What you have to do - Would you please return the lines of the entries below starting at the line that has "The image size is (980, 1211)." and ending at the line that has "Click the 'For", both included, exactly as they are?

Input records -
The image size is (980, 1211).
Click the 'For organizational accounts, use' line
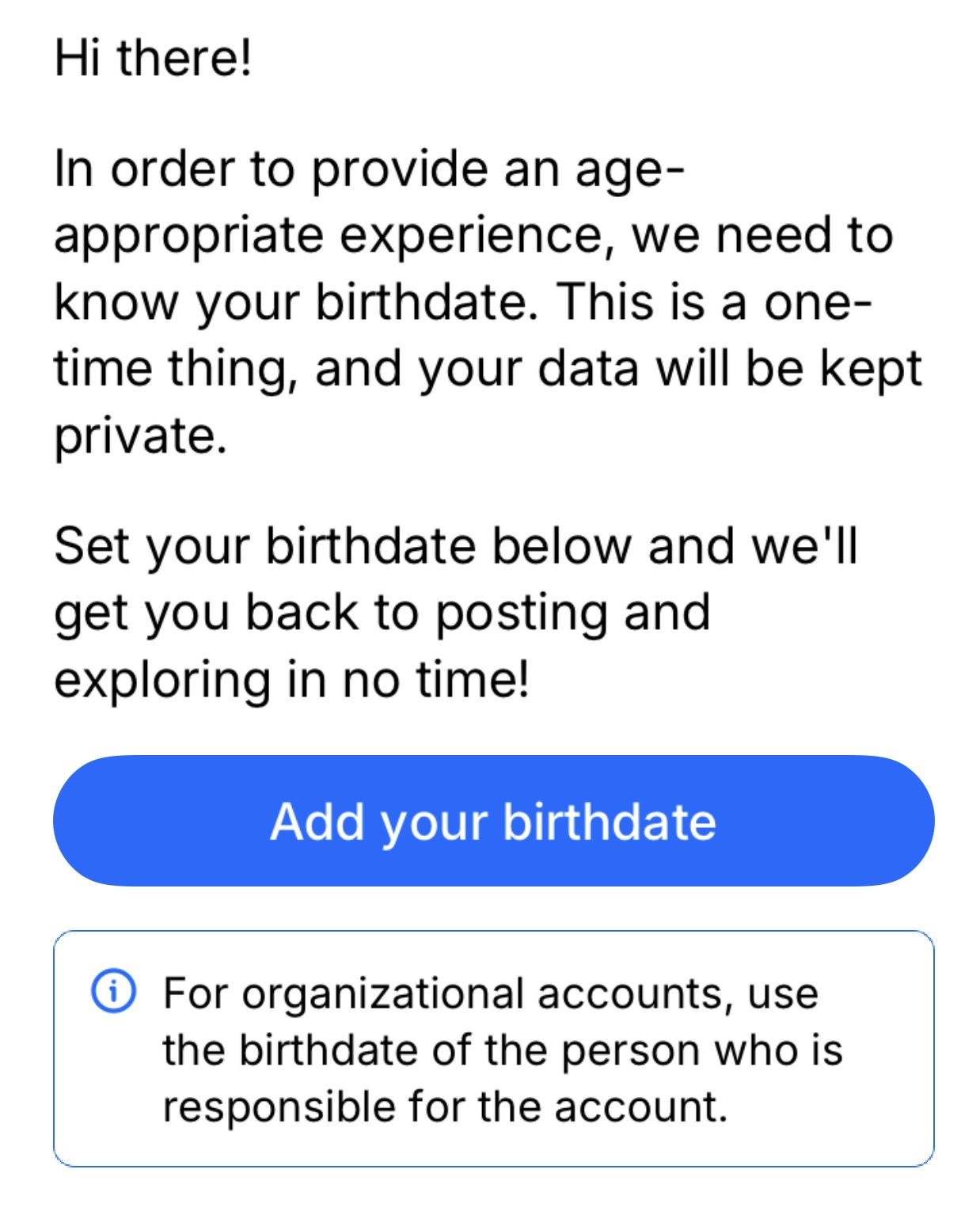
==
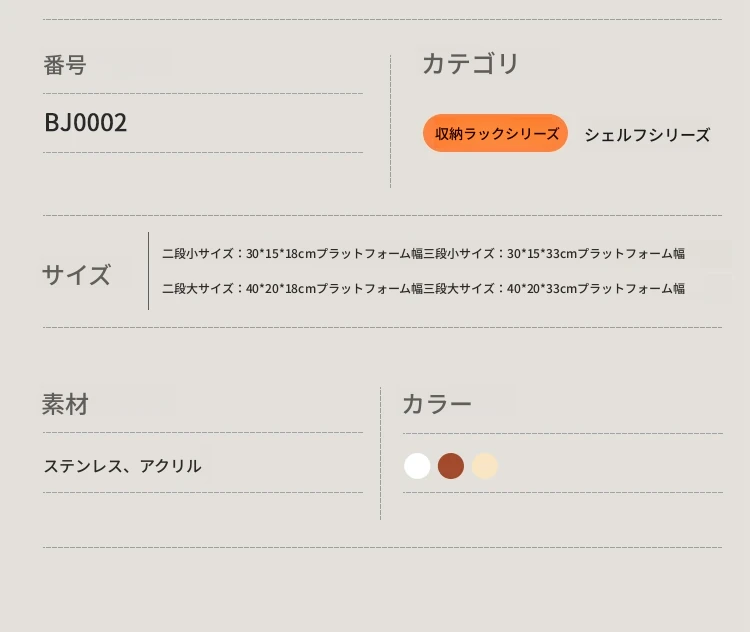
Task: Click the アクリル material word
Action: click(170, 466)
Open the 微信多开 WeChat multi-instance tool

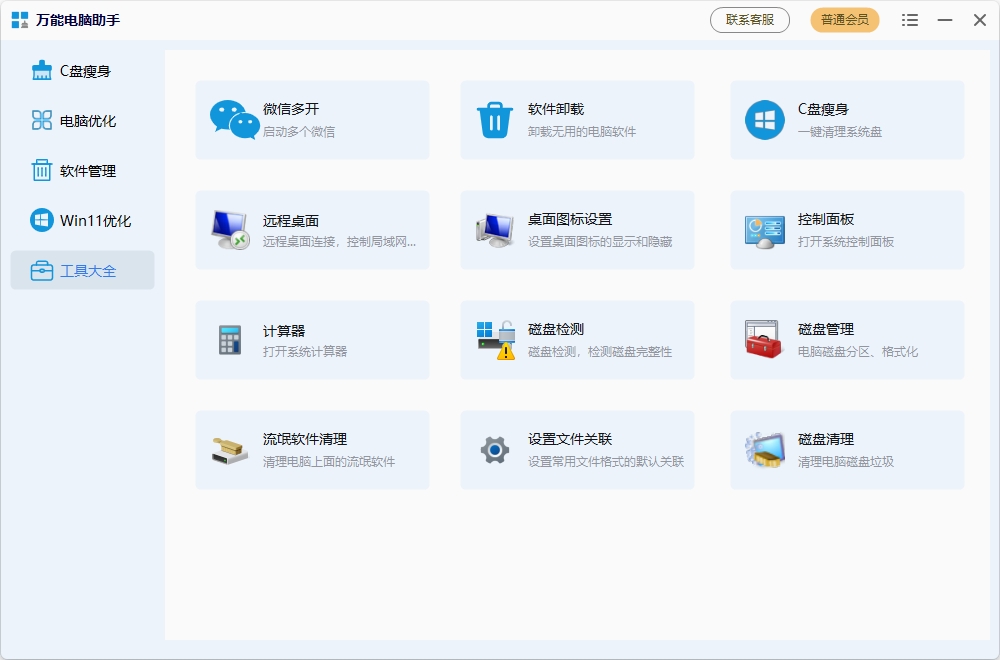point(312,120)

Exercise result -
The image size is (980, 1211).
Click the 'For organizational accounts, use' line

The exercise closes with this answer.